- ACTIVITY -
Can you pick up the opinion piece on South Carolina's Medicaid expansion right after its last sentence and carry it forward?

- SUPPLIED PASSAGE -
━━━━━━━━

By David F. Keely
President of Health Care for All – South Carolina
In March, the SC House of Representatives turned down the opportunity to fund a common sense expansion of our SC Medicaid insurance safety net program when it proposed its version of the state budget. So the 80% of South Carolinians who live in urban areas will not be helped in accessing quality, affordable healthcare under the SC House’s alternate plan (endorsed by Governor Haley) which is to be funded with $80 million in the House’s proposed FY 2013-2014 state budget.
Here it is May, and the SC Senate appears unlikely to incorporate SC Medicaid expansion into its version of the FY 2013-2014 state budget.
Yes, the “new” Medicaid expansion (as provided by the federal Affordable Care Act) would deliver a well-constructed package of essential health benefits to struggling, working South Carolinians who need it most to stay productive in their jobs and/or in their continuing education endeavors. And, where there are healthy adults in a household, there also does one find healthier dependent children.
So, take note:
While our state government sees fit to provide full-service healthcare to almost 28,000 convicted lawbreakers housed in state prison facilities, at a state cost of over $2,000 per person, our government, by its actions, is saying that we, as a state, cannot afford to provide essential benefits healthcare to about 200,000 working, law-abiding South Carolina citizens.

━━━━━━━━

- LISTED ENTRIES -
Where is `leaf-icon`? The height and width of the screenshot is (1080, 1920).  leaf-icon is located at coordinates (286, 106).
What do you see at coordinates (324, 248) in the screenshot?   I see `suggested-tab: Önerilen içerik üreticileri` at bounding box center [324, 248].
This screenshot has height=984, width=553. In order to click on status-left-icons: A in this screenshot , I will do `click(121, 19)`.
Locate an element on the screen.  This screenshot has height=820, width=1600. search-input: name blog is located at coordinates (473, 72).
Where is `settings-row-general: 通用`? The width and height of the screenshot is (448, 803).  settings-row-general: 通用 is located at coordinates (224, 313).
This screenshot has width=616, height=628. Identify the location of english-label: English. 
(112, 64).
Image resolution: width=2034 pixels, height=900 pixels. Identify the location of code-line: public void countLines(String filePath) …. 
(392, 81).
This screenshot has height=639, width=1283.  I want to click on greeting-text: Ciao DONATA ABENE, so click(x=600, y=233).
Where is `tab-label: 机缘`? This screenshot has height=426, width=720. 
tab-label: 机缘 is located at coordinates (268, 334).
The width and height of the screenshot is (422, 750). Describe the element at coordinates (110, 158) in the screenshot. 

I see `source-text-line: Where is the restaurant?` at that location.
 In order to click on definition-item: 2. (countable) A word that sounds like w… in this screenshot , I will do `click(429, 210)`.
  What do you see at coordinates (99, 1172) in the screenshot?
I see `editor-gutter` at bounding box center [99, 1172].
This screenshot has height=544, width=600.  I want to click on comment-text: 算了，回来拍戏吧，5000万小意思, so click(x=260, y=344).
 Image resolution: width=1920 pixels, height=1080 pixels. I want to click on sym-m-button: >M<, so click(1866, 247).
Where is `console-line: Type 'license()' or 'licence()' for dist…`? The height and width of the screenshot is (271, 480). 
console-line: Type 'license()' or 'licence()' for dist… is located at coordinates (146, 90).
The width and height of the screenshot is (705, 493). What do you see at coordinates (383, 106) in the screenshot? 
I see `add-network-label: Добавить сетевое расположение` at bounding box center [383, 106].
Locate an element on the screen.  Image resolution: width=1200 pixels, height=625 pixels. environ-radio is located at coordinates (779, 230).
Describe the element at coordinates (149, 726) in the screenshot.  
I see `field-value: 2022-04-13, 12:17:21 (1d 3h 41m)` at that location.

━━━━━━━━

- EXERCISE ANSWER -
Under the federal Affordable Care Act, the cost for expanding SC Medicaid comes to only 92-cents per person! Even using very conservative estimates, by state fiscal year 2019-2020, state government cost for maintaining the SC Medicaid expansion is, at most, $670 per person (that’s assuming no new jobs and no positive economic ripple effect at all.
Now, where is the justice in that comparison?
What are our state leaders thinking? Would you believe that the average number of fully-paid medical treatments per year by the SC Department of Corrections for its prison facility inmates is 32 per year?
It’s way past overdue for SC voters to hear these facts and be asking our state leaders why this glaring healthcare disparity is being ignored in our state.
Contact your neighbors and make these facts known. Be a voice for healthcare jutice in South Carolina now (and over the next year). Thank you!
David F. Keely is a Rock Hill physician.